December 22, 2016

Study Finds Striking Use of Double Mastectomy

ANN ARBOR, Mich -- December 22, 2016 -- Nearly half of patients with early-stage breast cancer considered having double mastectomy and 1 in 6 received it, including many who were at low risk of developing a second breast cancer, according to a study published online by JAMA Surgery.

Many patients who chose double mastectomy demonstrated little knowledge of the lack of benefit this aggressive procedure has for most patients.

“[The fact] that 1 in 6 patients with breast cancer chose bilateral mastectomy is really striking,” said Reshma Jagsi, MD, University of Michigan, Ann Arbor, Michigan. “We knew it was increasing, but I don't think many of us realised just how frequent this is.”

Contralateral prophylactic mastectomy has been increasing over the last decade, in part fuelled by celebrities’ stories and social media sharing. The aggressive procedure is often recommended for women at high risk of developing a second cancer, but for women at average risk, the surgery offers little benefit.

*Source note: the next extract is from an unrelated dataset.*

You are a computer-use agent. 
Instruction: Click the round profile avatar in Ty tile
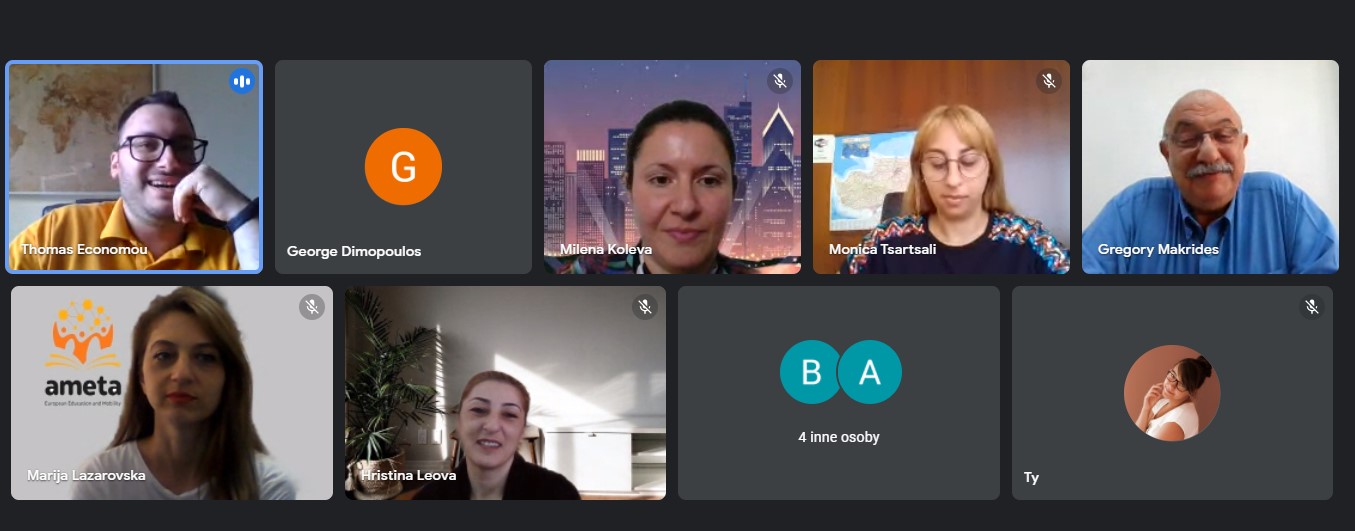1172,392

For the current study, the researchers surveyed 2,578 women from Georgia and California who had surgery for early-stage breast cancer in 1 breast. Overall, 44% said they considered double mastectomy.

Patients were grouped based on their genetic risk of developing cancer in the unaffected breast. A quarter of the higher risk patients underwent double mastectomy, and so did 14% of those at average risk.

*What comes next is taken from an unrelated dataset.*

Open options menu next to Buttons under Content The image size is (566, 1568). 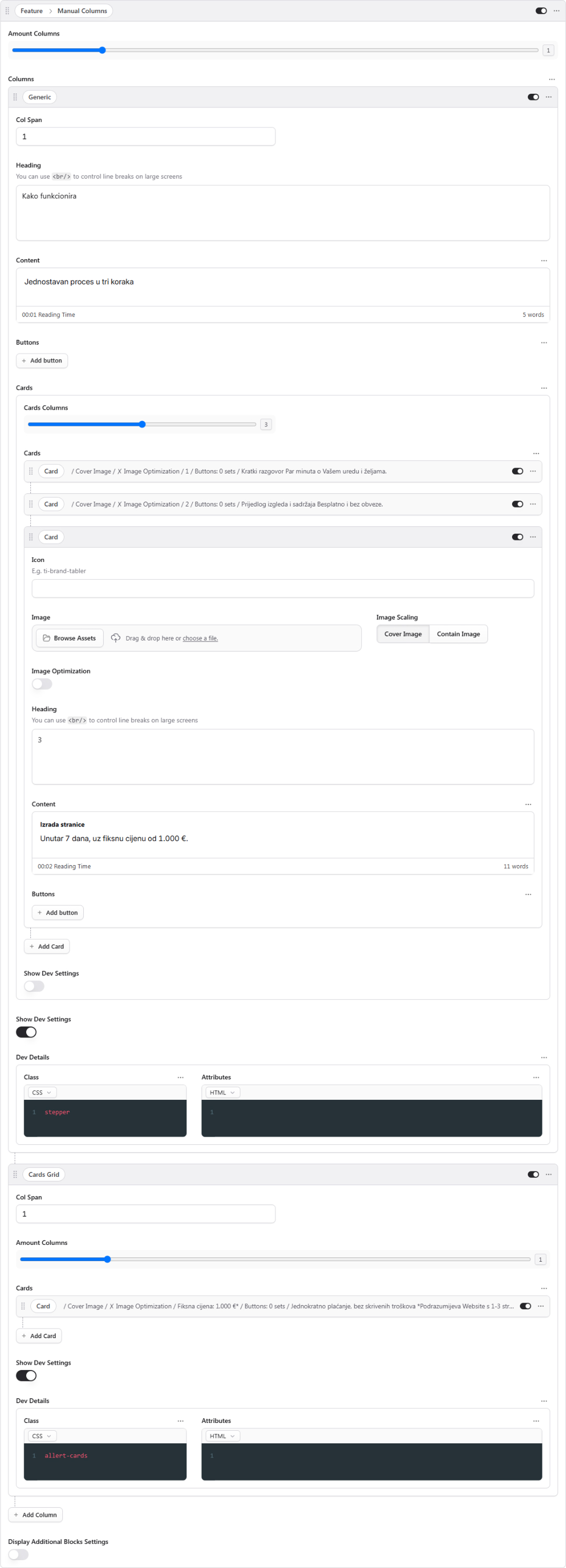[543, 343]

Women were also asked whether contralateral prophylactic mastectomy improved survival or prevented cancer from returning. The answers demonstrated poor understanding of the surgery’s benefits.

Among patients who considered double mastectomy, only 38% knew it does not improve survival for all women with breast cancer. Almost all patients said peace of mind motivated them to choose double mastectomy.

“At a time when emotions are running high, it’s not surprising that newly diagnosed patients with breast cancer might find it difficult to absorb this complex information,” said Steven J. Katz, MD, University of Michigan. “It seems logical that more aggressive surgery should be better at fighting disease -- but that's not how breast cancer works. It's a real communication challenge.”

When patients perceived that their surgeons recommended strongly against contralateral prophylactic mastectomy, most heeded that advice and only 2% had the procedure. The rates were higher among women who perceived no surgeon recommendation, with 1 in 5 choosing the procedure, even if they were at average risk of a genetic mutation.

Because the study asked patients to report their surgeon’s recommendations, it’s possible some surgeons did recommend against double mastectomy but that patients failed to hear or understand.

“As physicians, we want to be respectful of our patients' preferences and values,” said Dr. Jagsi. “We don't want to alienate patients who are already in a stressful situation. We want them to trust us. When a patient comes in saying she has already decided on double mastectomy, it can be challenging to strike that balance between respecting her preferences and adequately conveying why the medical community in general doesn’t think it’s necessary.”

The study authors call for better communication training for physicians to help them navigate these difficult conversations more effectively.